The cross pair correlation function (cross-PCF)#

The cross pair correlation function (cross-PCF, also known as the Radial Distribution Function) is a spatial statistic that characterises clustering or exclusion at different length scales. Consider two populations of points, that we’ll call \(A\) and \(B\). Then the cross-PCF, \(g_{AB}(r)\), can be thought of as a ratio describing whether the observed number of pairs of points separated by distance \(r\) (where one is type \(A\) and the other type \(B\)) is higher or lower than would be expected under a statistical null model. In brief, \(g_{AB}(r) > 1\) indicates increased numbers of \(A-B\) pairs separated by distance \(r\), which indicates clustering. \(g_{AB}(r) < 1\) suggests exclusion, or regularity.

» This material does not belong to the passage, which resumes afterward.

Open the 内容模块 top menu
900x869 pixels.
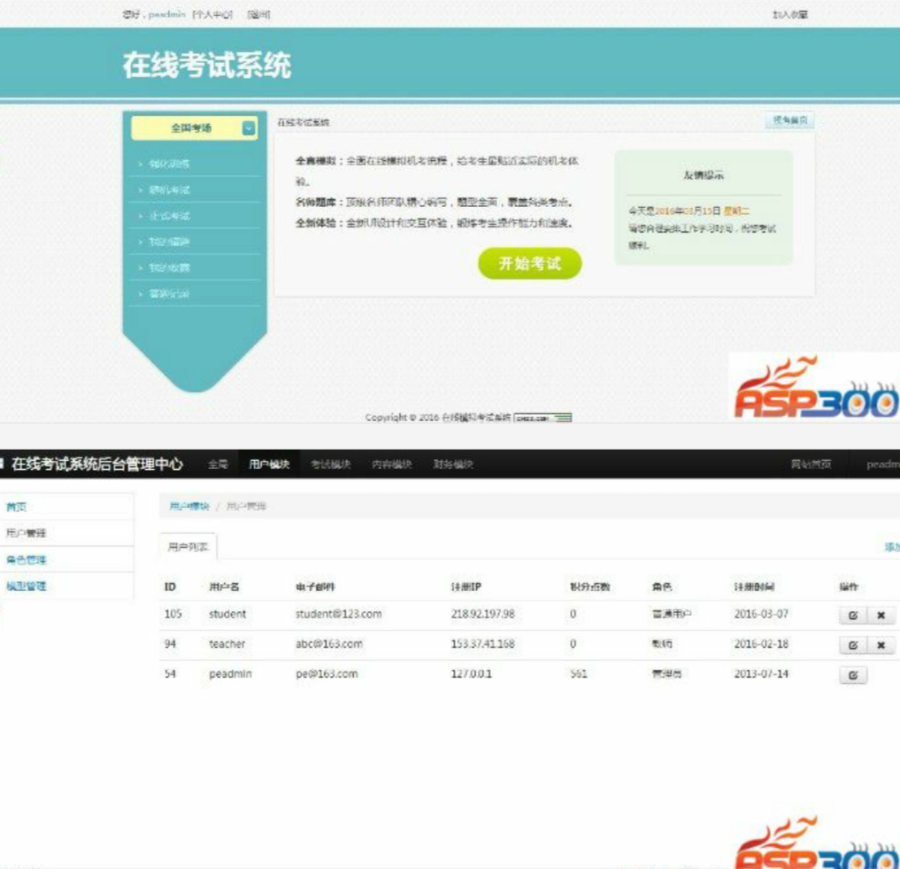coord(392,464)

Let’s consider some examples.

[1]:
# Import necessary libraries
import numpy as np
import matplotlib.pyplot as plt
import muspan as ms

# Set the resolution for the plots
plt.rcParams['figure.dpi'] = 270

# Load the example domain dataset
domain = ms.datasets.load_example_domain('Synthetic-Points-Aggregation')

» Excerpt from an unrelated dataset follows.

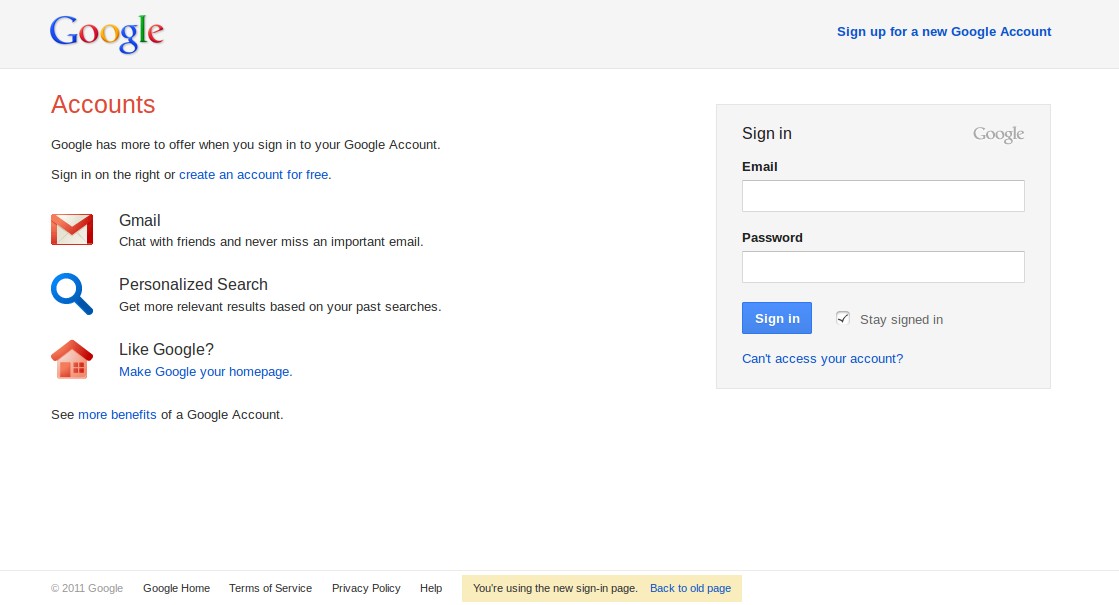Open the more benefits link

(x=117, y=415)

# Visualise the domain, coloring points by their cell type
ms.visualise.visualise(domain, color_by='Celltype')
MuSpAn domain loaded successfully. Domain summary:
Domain name: Aggregation
Number of objects: 2000
Collections: ['Cell centres']
Labels: ['Celltype']
Networks: []
Distance matrices: []
[1]:
(<Figure size 2700x2160 with 2 Axes>, <Axes: >)
../../_images/_collections_spatial_analysis_methods_Spatial_stats_-_1_-_pcf_2_2.png

In this dataset, points of Celltype D are randomly spread across the domain. MuSpAn’s spatial statistics currently compare against a null model of complete spatial randomess (CSR, i.e., assuming that the points are randomly spread throughout the domain). Let’s calculate \(g_{DD}(r)\), the cross-PCF between points of Celltype D and other points of Celltype D. We can visualise the results of this statistic using the visualise_output parameter.

[2]:
# Query the domain for points of Celltype D
pop_D = ms.query.query(domain, ('label', 'Celltype'), 'is', 'D')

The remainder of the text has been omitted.